Jess Davenport-Lee's heart could stop beating at any moment.
The Auckland 24-year-old is largely house-bound these days, takes a defibrillator with her whenever she does manage to get out and has to have someone trained in CPR with her at all times.
Her only hope of a normal life is a heart and liver transplant she has been waiting 14 months for.
It's a surgery done only twice in New Zealand since 2011 and Davenport-Lee believes it will be the first one done on someone who has had their heart completely "replumbed" like she has.
Davenport-Lee was born with not one but six heart conditions: a double inlet left ventricle, hypoplastic right ventricle, atrial septal defect, ventricular septal defect, transposition of the great arteries and leaky valves.
In short, she only had one working half of her heart which both the main arteries were connected to as well as a number of holes in the walls between the chambers.
She was diagnosed at 3 days old, had her first heart surgery at 5 months, her second just before she turned 3 and the next when she was 6 years old.
She was a normal, healthy girl for the next 10 years but "everything just flipped upside down" when she reacted badly to a surgery to repair her aorta and needed a pacemaker implanted at age 18.
The next four years were rough and in 2016 she needed more heart surgery - a final effort before resorting to a transplant.
That's when they discovered she had severe liver disease too, a side effect of one of the heart surgeries, and was told she would need a double transplant.
After that she and her partner Troy Lee Fesola'i put out the call for help in pulling a wedding together before the transplant.
In April last year, a month after the wedding, Davenport-Lee was accepted on to the transplant list and she's been patiently waiting ever since.
But things have become tougher in the meantime.

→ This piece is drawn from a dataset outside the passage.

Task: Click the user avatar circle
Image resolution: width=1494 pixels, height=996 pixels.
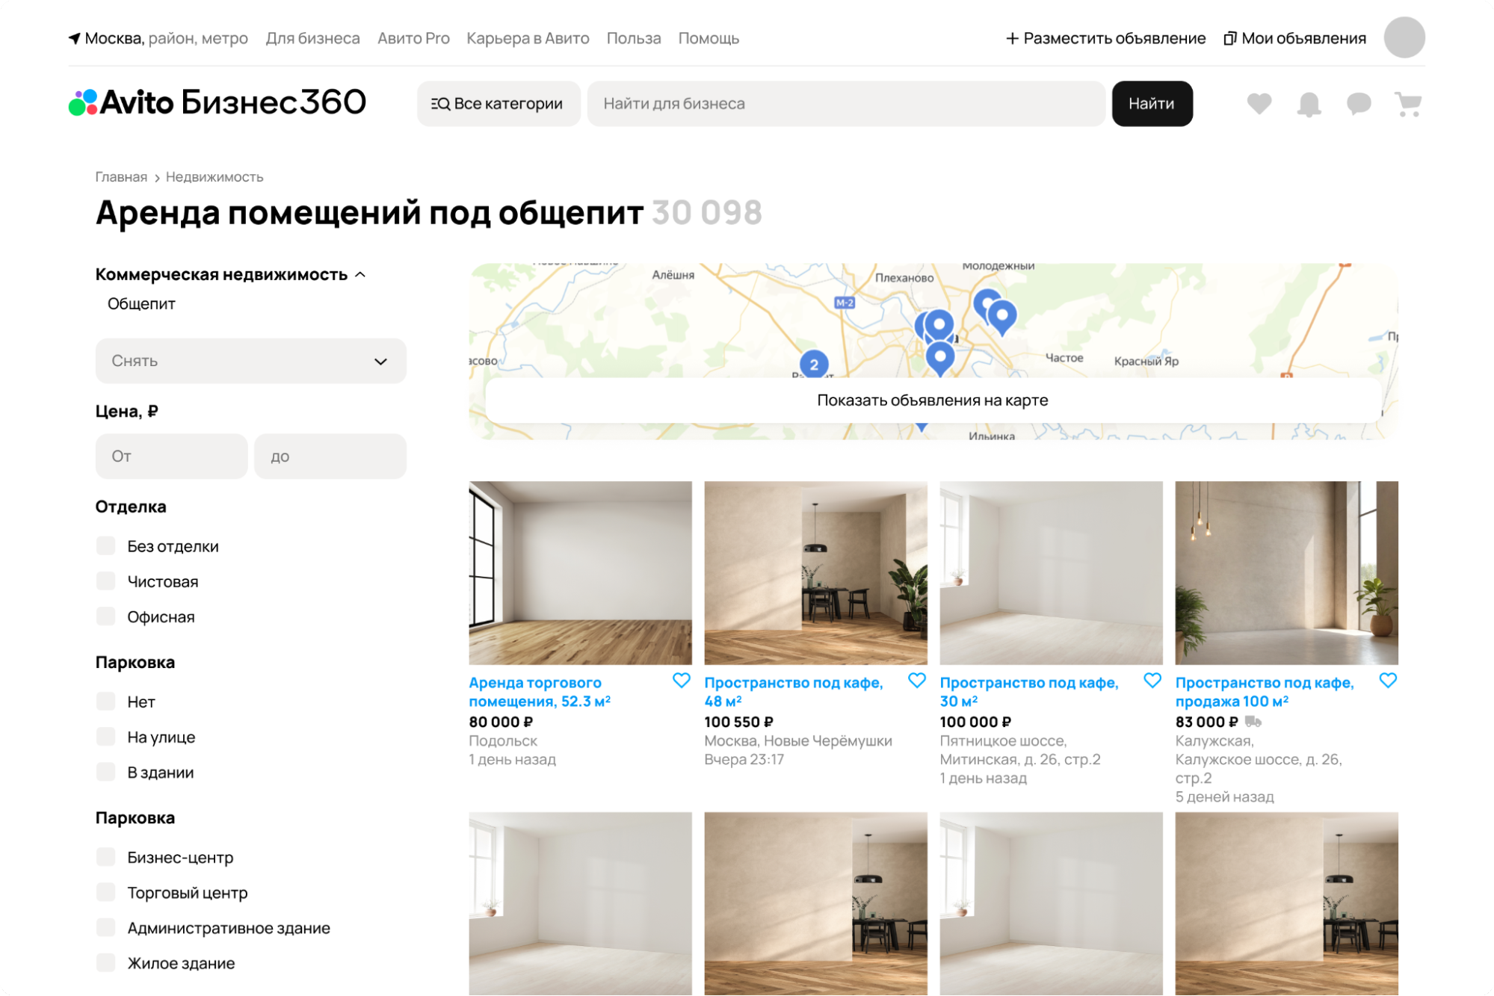Action: tap(1404, 37)
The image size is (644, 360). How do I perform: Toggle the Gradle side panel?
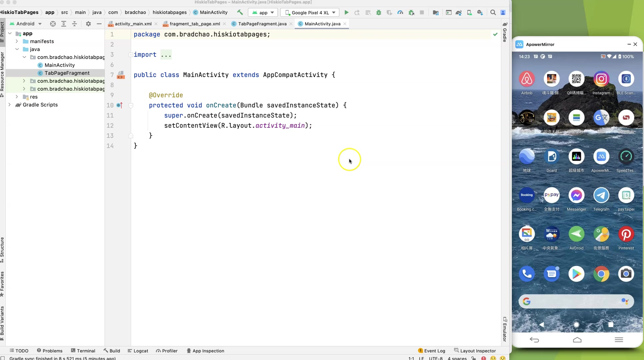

She is on the verge of liver failure and has episodes of ventricular tachycardia where her heart beats too fast. It usually happens before a heart goes into cardiac arrest but so far Davenport-Lee has been lucky.
That is why she has to have a defibrillator with her at all times and can't be left alone. Her family now have a roster of who will keep watch over her.
Davenport-Lee can feel her heart getting weaker - she can barely make it to the letter box or get dressed and do her make-up without getting tired and breathless.
"There is nothing I can do except wait for my transplant call," she said.
It is exceptionally rare to have a double transplant - with only five done last year - let alone with such major organs.
An Auckland District Health Board spokesperson said the average wait time for a single heart transplant was about nine months and three to six months for a liver but it could be much longer for a double-organ donation.
Davenport-Lee has remained remarkably positive despite it all but admits to mixed feelings about the transplant.
"It's really sad [that someone has to die] and it makes me feel so bad but I know, the person who passes away, I did not cause their death."
While she's stuck at home, she documents her ups and downs on Facebook for her 3500 followers.
"I document everything on my heart page for not only donor awareness but for heart disease awareness because it's like an invisible disease.
"We don't look sick. We can put on make-up and we look completely fine. Nobody knows that I have a heart defibrillator in my handbag or a purse full of pills."
In the meantime, friends have set up a Givealittle page to help Davenport-Lee's sister and four nieces and nephews to come to visit from Australia before she has her transplant.
Organ donation
• The number of deceased organ donors has been steadily increasing each year, going from 36 in 2013 to 73 last year. • Last year there were 187 kidney transplants, 24 heart transplants, 20 lung transplants and 55 liver transplants. • There were also 227 deceased tissue donors last year who donated skin, heart valves or eyes.